Please pray with Barbara and Dwight as they continue to transition into the use of the top-bar hives. These hives and the methodology offer a way to benefit from beekeeping without having to spend so much money on additional materials and they eliminate the need for heavy lifting, making it ideal for women. Please pray for the beekeepers to have the passion and self-discipline to continue improving their skills and become more independent.

A Summary of the Rainwater Harvesting Project in Chile

About every summer, we noticed the same thing: the springs our Mapuche friends depend on for all household water needs dry up. In the past, periodic rain in the summer was normal, but not anymore. It is the same situation in all of Chile. Climate change is surely a factor, as well as the existence of extensive pine and eucalyptus plantations owned by large forestry companies.

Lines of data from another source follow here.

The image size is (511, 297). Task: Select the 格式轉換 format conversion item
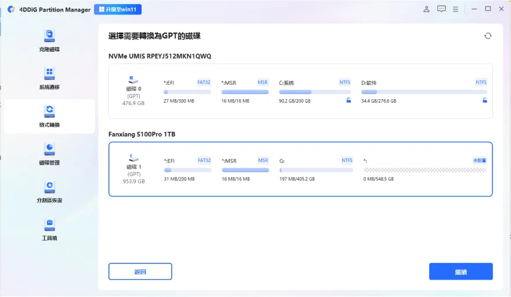click(x=49, y=116)
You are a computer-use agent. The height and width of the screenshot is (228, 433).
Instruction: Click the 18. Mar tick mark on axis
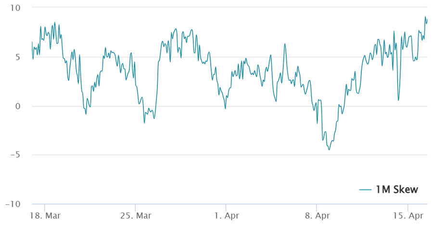click(x=44, y=207)
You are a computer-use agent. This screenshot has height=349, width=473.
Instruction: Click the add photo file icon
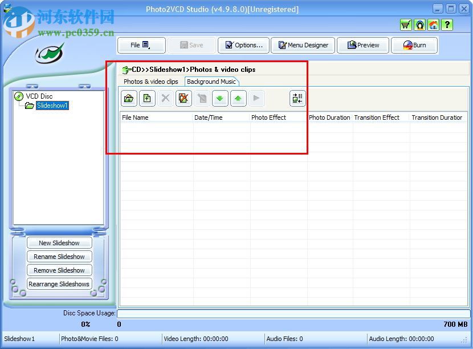(147, 98)
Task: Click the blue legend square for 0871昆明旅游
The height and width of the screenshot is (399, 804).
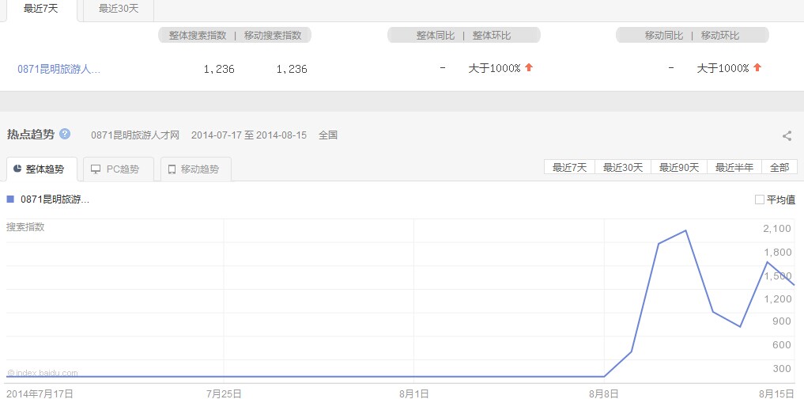Action: 10,200
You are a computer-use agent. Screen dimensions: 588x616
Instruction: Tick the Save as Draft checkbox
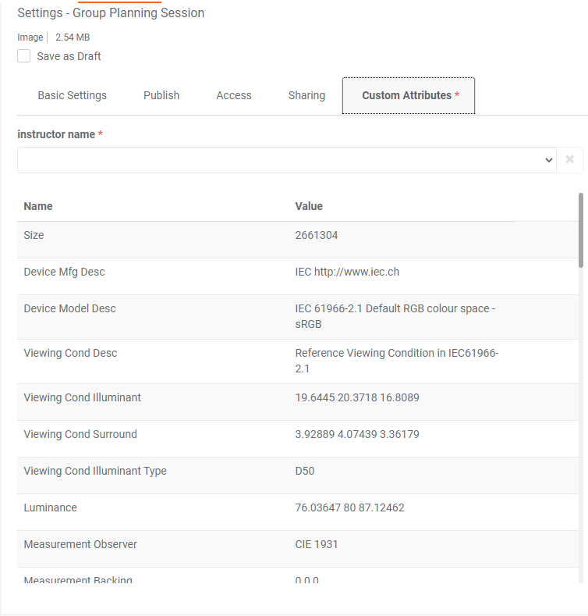[24, 56]
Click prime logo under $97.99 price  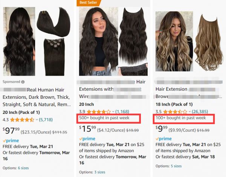coord(11,141)
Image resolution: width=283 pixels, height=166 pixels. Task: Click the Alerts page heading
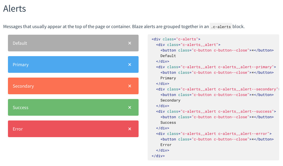click(14, 8)
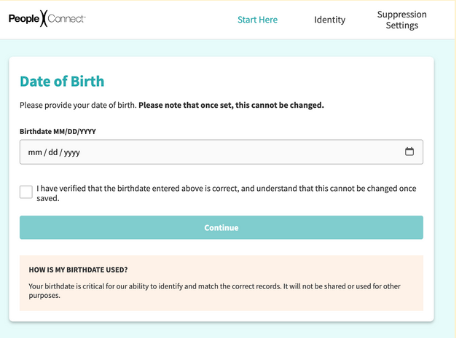459x338 pixels.
Task: Open the calendar date picker icon
Action: pyautogui.click(x=409, y=152)
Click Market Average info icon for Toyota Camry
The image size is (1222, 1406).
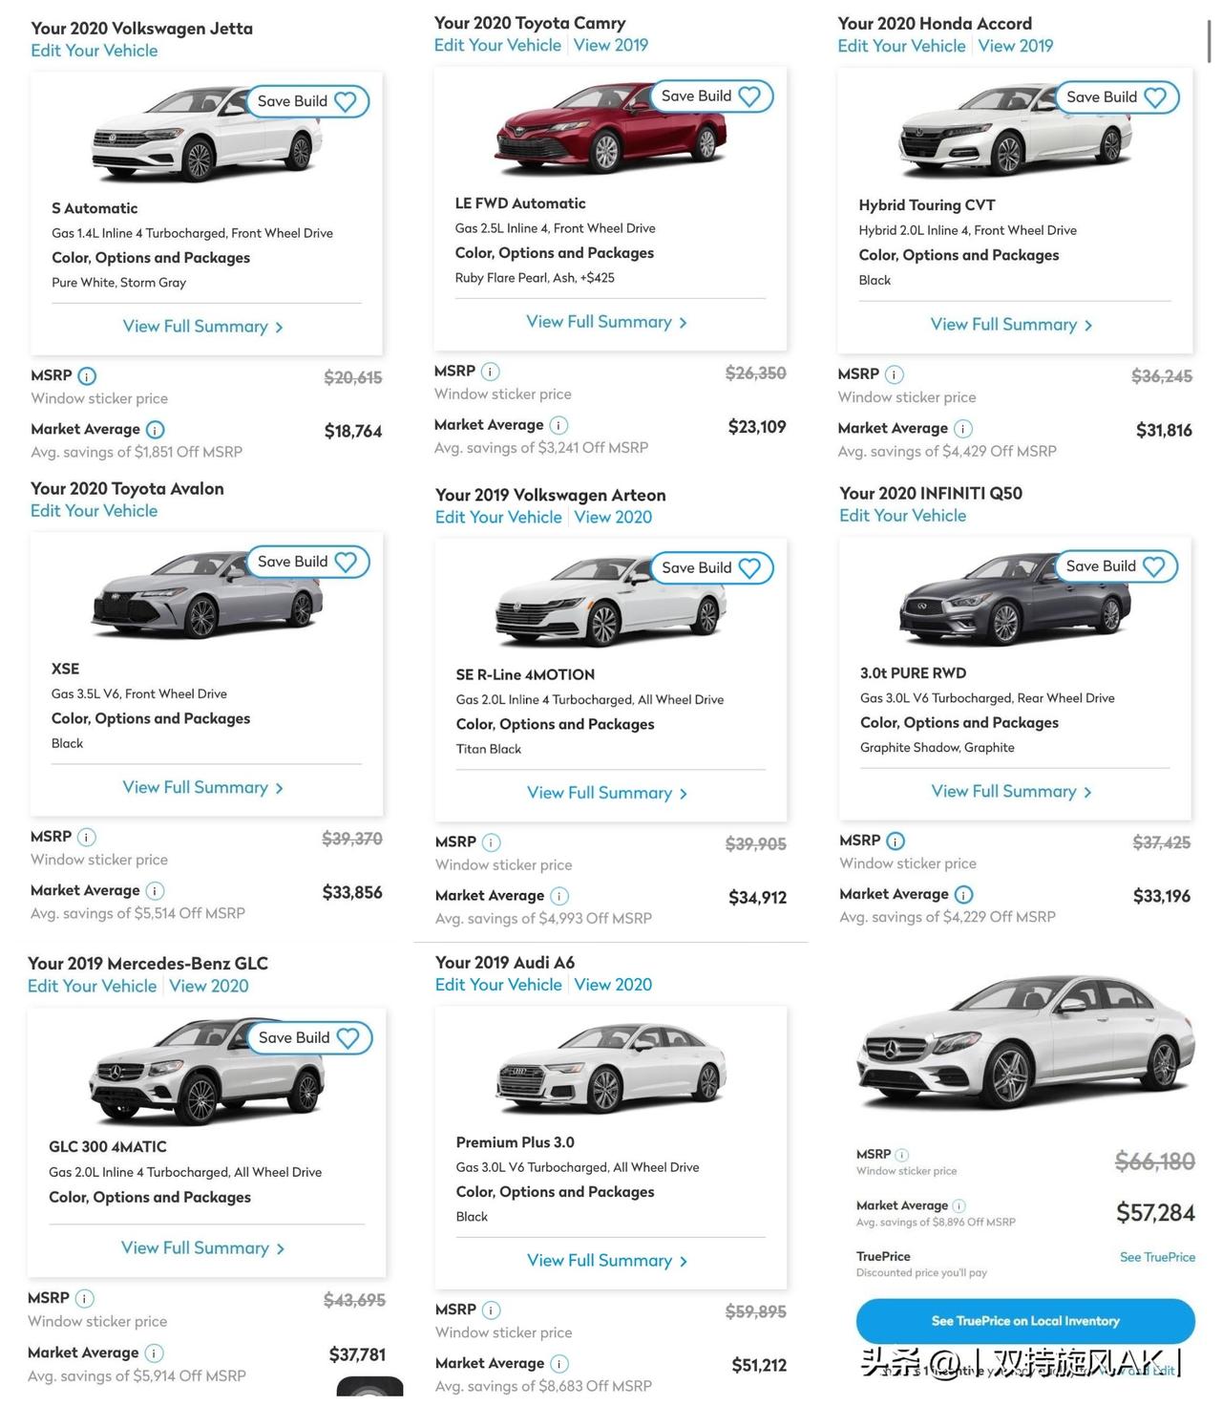pos(559,425)
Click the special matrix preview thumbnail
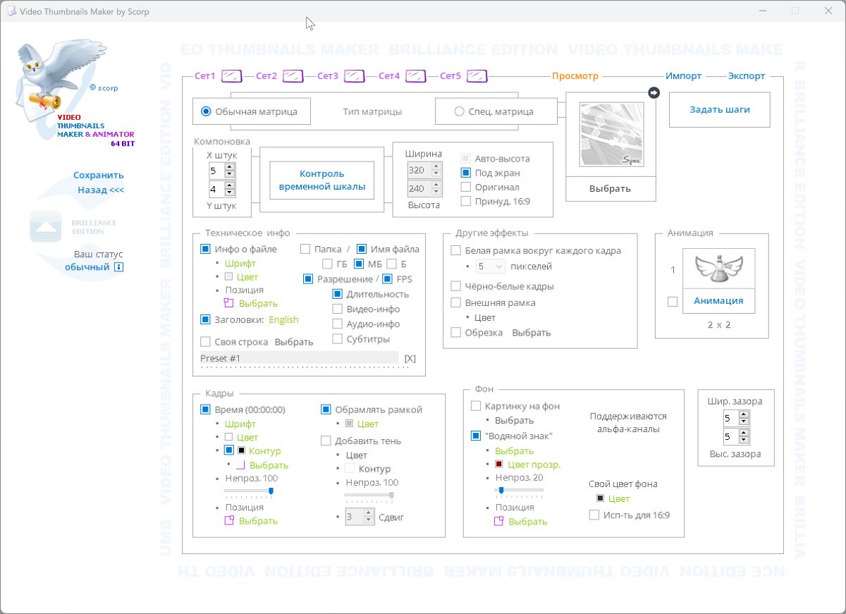 pyautogui.click(x=611, y=135)
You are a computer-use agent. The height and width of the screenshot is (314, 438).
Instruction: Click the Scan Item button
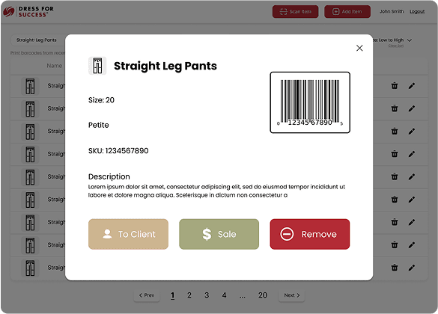tap(295, 12)
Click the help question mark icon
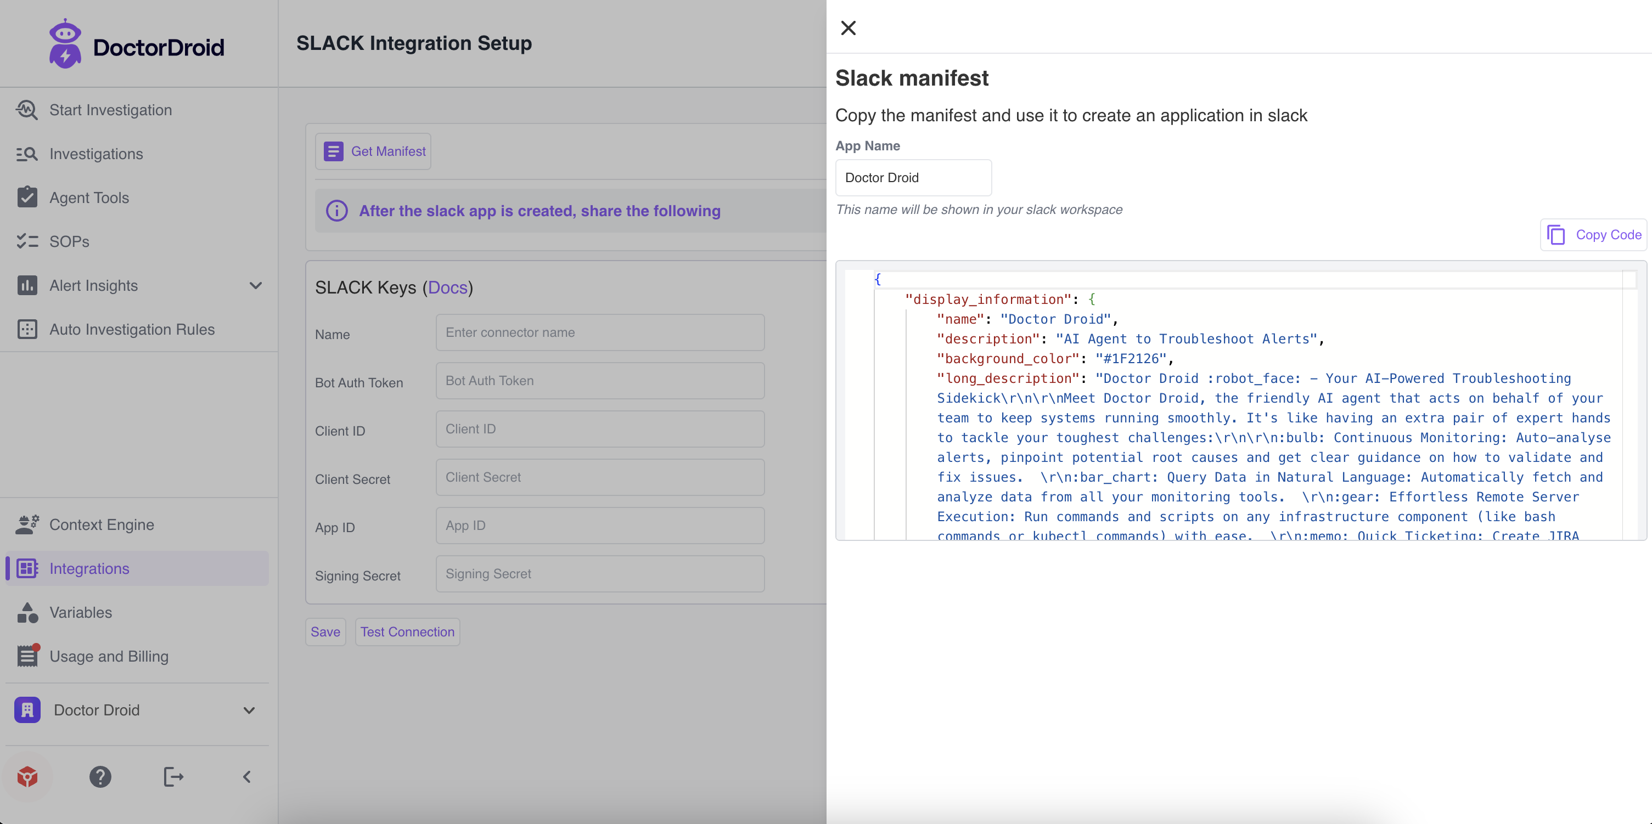This screenshot has width=1652, height=824. click(x=100, y=777)
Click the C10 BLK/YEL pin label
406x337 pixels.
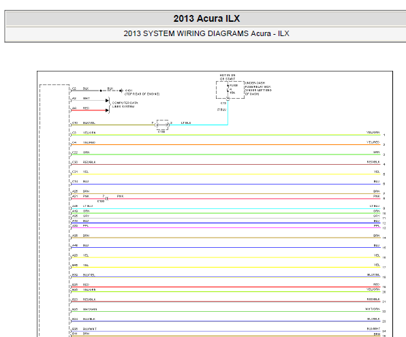click(x=83, y=123)
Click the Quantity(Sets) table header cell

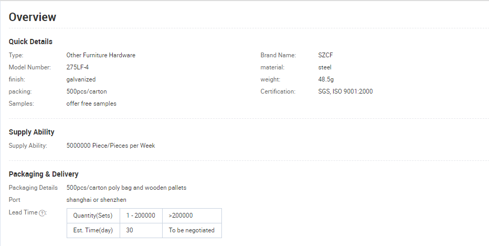coord(93,216)
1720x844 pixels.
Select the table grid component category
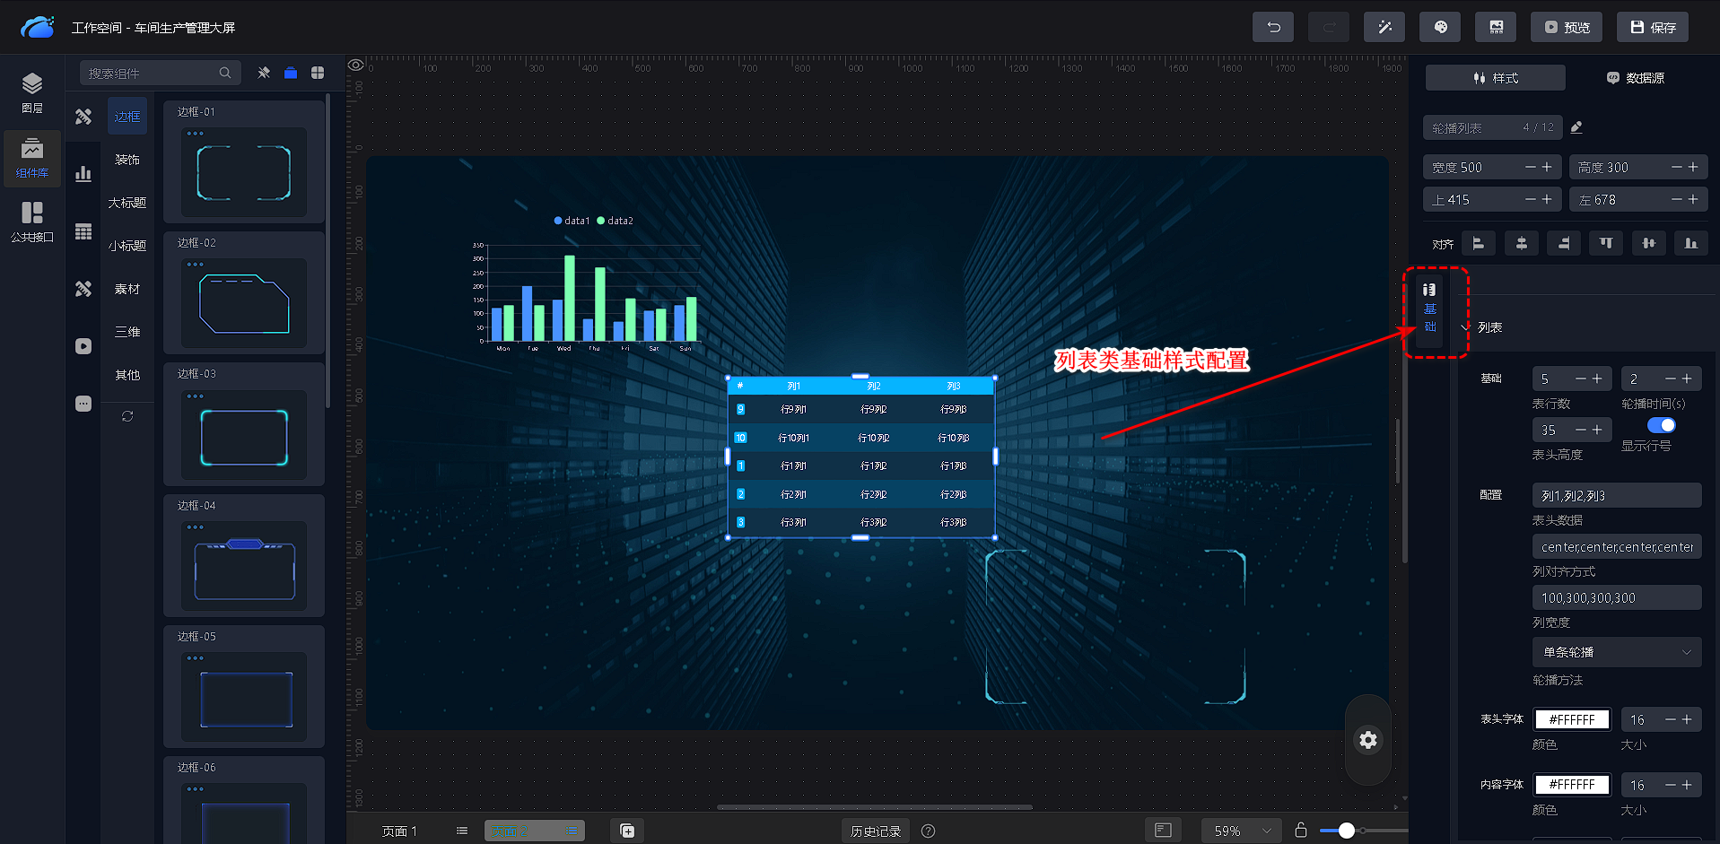pyautogui.click(x=83, y=231)
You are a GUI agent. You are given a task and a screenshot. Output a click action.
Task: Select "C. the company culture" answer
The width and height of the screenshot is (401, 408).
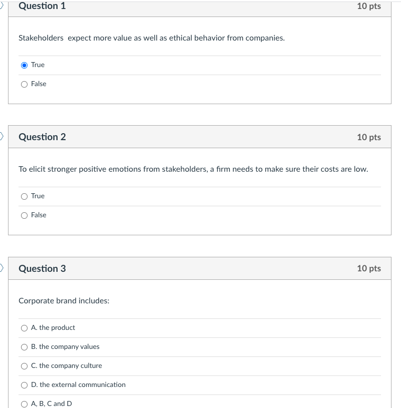[24, 365]
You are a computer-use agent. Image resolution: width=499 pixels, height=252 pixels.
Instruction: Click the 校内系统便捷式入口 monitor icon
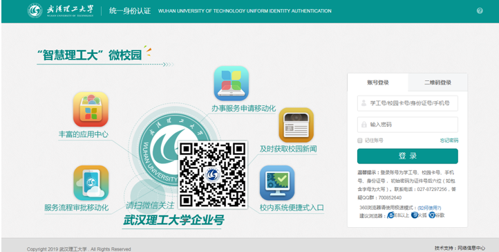[277, 183]
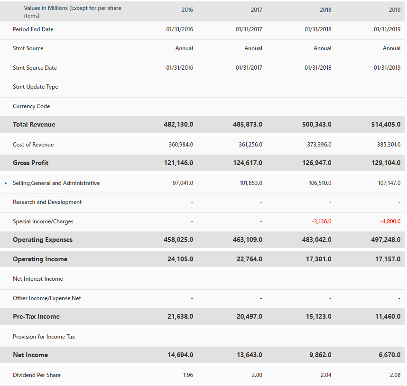Expand the Selling,General and Administrative row

6,183
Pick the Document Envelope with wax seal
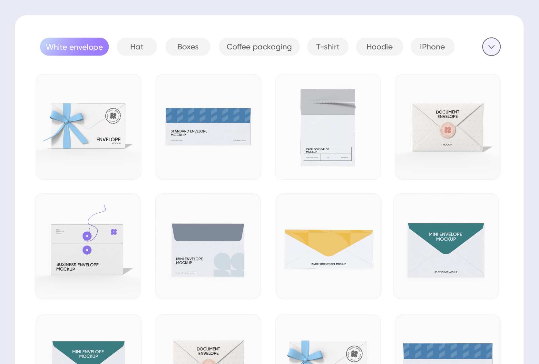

Most rural households now depend on weekly deliveries of 1,000 liters of water in the summer and in many areas all year. This, while 80% of the rainwater that falls goes eventually to the sea, without capture or retention in tanks, ponds, or reservoirs, or soaked into the soil with swales.
We knew rainwater harvesting systems worked in Texas, and we kept asking year after year, “Why don’t you use rainwater harvesting?” And they kept saying, “Why don’t you show us how?” So, we received a grant from One Great Hour of Sharing to do just that.

We invited a friend from Texas, Chuck Kinzler, an amazing engineer and craftsman, to come and create for us a prototype system that we could replicate.
See how Dwight Bolick in Chile helps people discover their vocations as productive stewards of God.
Earthquake relief work and home assignment set us back for a while. Then when we returned in March of 2015 we saw the effects of a long-term drought. By mid- to late summer, crops were lost, animals were dying. Ever since, it is normal to see trucks carrying water on rural roads around Temuco and Panguipulli where Dwight works.

We install simple rainwater harvesting systems that will supply water in the summer months to the gardens, animals, and for non-potable household uses (washing machine, shower, and bathroom).
The purpose is to demonstrate a viable solution that is easily replicable and adaptable, while solving acute water problems.
The testimony of Flor, the woman who leads the yarn project in Repocura, is the same story we hear everywhere: “I wasn’t even going to plant my garden this year, because there’s no water, but now I can.”

Dwight’s partner in the design and installation of the systems is Raul Olivares. Raul has a call to be a pastor, but will always need to be bi-vocational. Currently he supports himself with welding and small building jobs, and studies in the Theological Institute part-time. Designing and installing rainwater harvesting systems may become an income-generator for him as the idea gains wider acceptance in Chile.

To date, we have installed 17 systems in 10 communities, mostly for Mapuche families. As word of this work has spread, we were invited to install systems in three rural Mapuche schools, and one demonstration system for the Municipality of Temuco. In the Panguipulli area, we are starting to see small systems like ours being installed by the local government agencies.